Ichiro Ozawa, the backroom dealer and longtime fixture of Japanese politics who announced today that he will challenge Prime Minister Naoto Kan as leader of the ruling Democratic Party, and therefore also as prime minister, will have some explaining to do to Japan's allies if he reaches the top spot. Here's what he had to say about Americans at a political seminar in Tokyo on Wednesday:

"I like Americans, but they are somewhat monocellular," the former Democratic Party leader said. "When I talk with Americans, I often wonder why they are so simple-minded."[...]

Ozawa, who advocates a U.S.-style two-party political system for Japan — which currently has a coalition government — praised Americans for electing President Barack Obama.

"I don't think Americans are very smart, but I give extremely high credit for democracy and choices by its people," he said. "They chose a black president for the first time in U.S. history," adding that he thought once that would never be possible.

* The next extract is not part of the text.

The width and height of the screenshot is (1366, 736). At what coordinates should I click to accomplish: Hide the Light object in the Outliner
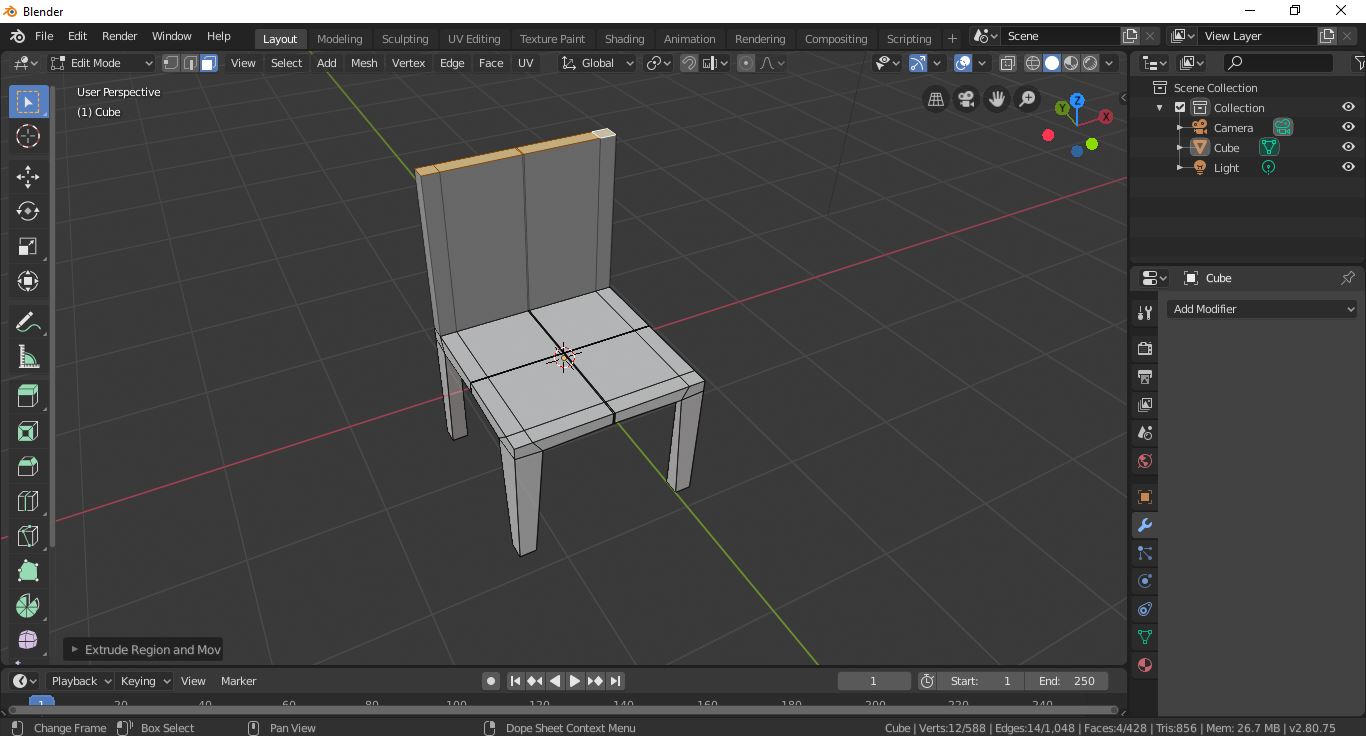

I'm not sure Obama will appreciate Ozawa's praise for the political choice of a nation of single-celled organisms. The British didn't get off easy either: 

Mr Ozawa, the former secretary-general of Japan’s ruling Democratic party said the way prisoners of war marched in orderly ranks in “The Bridge on the River Kwai” demonstrated the best qualities of the British.

But he added that he had an aversion to the British. He said: “I don’t like British people”

"Bridge on the River Kwai," if you're not familiar with it, is the story of a group of British POWs trying to maintain their dignity while subjected to forced labor and occasional torture by their Japanese captors. Not quite sure Ozawa got the message of that film.